Experiment	Key Findings
Outer loop only (no inner loop)	38.2 vs. MetaSPO 42.2, demonstrating the importance of joint user prompt optimization
MetaSPO w/ APE	38.9; alternative prompt optimization strategies can be plugged into the framework
MetaSPO w/ EVO	40.2; evolutionary algorithm variants are also effective
Number of source tasks	Scaling from 1 to 6 source tasks yields +17.1% on Review and +8.26% on Reasoning
Cross-model transfer	System prompts optimized for Llama 3.2 transfer effectively to Llama 3.1, Qwen 2.5, and GPT-4o mini
Separated vs. unified input	Placing system/user prompts in their respective roles (separated input) outperforms merging them into the user role

Efficiency Analysis¶

MetaSPO reaches the final performance of Default using 80% fewer optimization iterations and 75% less data.
85% of user prompts show improved performance under MetaSPO system prompts.

Key Findings¶

System prompt optimization is a significantly underexplored direction — even a straightforward MetaSPO implementation yields substantial gains.
The synergy between inner and outer loops is critical — the outer loop alone yields considerably weaker results.
Optimized system prompts exhibit cross-model transferability, suggesting they encode generalizable task-solving knowledge.
LLM attention scores confirm that MetaSPO system prompts receive higher attention weights.

Highlights & Insights¶

Novel problem formulation: Bilevel system prompt optimization is a natural yet previously unaddressed problem with strong practical relevance.
Natural fit for meta-learning: System prompts encode cross-task shared knowledge while user prompts handle task-specific adaptation — a perfect match for the meta-learning paradigm.
Plug-and-play design: The MetaSPO framework is agnostic to the specific prompt optimization method and allows flexible replacement of inner and outer loop strategies.
Cross-model generalization: System prompts optimized for one model remain effective on others, suggesting that good system prompts are universally applicable.
Practical intuition: Optimized system prompts typically endow the LLM with more specific role descriptions and behavioral guidelines.

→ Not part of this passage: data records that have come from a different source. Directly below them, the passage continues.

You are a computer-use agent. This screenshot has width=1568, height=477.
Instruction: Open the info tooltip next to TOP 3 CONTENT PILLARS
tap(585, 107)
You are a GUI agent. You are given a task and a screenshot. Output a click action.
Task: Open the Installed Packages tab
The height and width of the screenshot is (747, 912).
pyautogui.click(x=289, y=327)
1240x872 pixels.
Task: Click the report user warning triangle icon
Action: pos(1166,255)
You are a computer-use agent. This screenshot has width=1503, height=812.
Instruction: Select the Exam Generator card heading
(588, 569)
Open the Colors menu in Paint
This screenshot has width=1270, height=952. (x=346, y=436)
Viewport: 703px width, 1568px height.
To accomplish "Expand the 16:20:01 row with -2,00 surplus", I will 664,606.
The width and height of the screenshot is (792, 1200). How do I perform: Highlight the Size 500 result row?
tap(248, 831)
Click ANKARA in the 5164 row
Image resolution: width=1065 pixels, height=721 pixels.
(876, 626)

Limitations & Future Work¶

Optimizer model dependency: Performance is bounded by the capability of the optimizer LLM (GPT-4o mini here); weaker models may be insufficient.
Limited evaluation tasks: The 14 target tasks provide insufficient coverage, with notable omissions such as code generation and mathematical reasoning.
Small base model: Experiments are conducted primarily on Llama 3.2 (3B); the effect on larger models is not systematically verified.
Computational overhead: Multiple rounds of LLM calls are required to generate and evaluate candidate prompts, incurring non-negligible costs.
Safety risks: Optimized system prompts could be misused to steer LLMs toward harmful outputs.
Absence of fine-tuning comparison: Whether system prompt optimization can substitute for some degree of fine-tuning remains an open question.

Distinction from SPRIG (Wen et al., 2024): SPRIG uses a genetic algorithm to optimize system prompts but disregards user prompt interaction and lacks a meta-learning framework.
Relationship to MAML (Finn et al., 2017): MetaSPO draws on the "learning to learn" philosophy of meta-learning but operates in the text space.
Relationship to TextGrad (Pryzant et al., 2023): The inner loop employs a similar textual gradient concept.
Broader inspiration: The bilevel optimization framework may be applicable to other LLM configuration optimization settings, such as RAG retrieval strategies and tool-use rules.

Rating¶

Novelty: ⭐⭐⭐⭐ — Novel problem formulation and well-motivated bilevel framework, though the underlying optimization techniques are relatively standard.
Theoretical Depth: ⭐⭐ — Primarily an engineering and empirical contribution; theoretical analysis is lacking.
Experimental Thoroughness: ⭐⭐⭐⭐⭐ — 5 domains, 14 tasks, multi-model evaluation, extensive ablations, and attention analysis; highly comprehensive.
Writing Quality: ⭐⭐⭐⭐⭐ — Well-illustrated, carefully designed experiments, and in-depth analysis.
Value: ⭐⭐⭐⭐⭐ — Directly applicable to improving LLM deployments; code is publicly available.
Overall: ⭐⭐⭐⭐ (8/10) — A highly practical contribution that fills a clear gap in system prompt optimization research.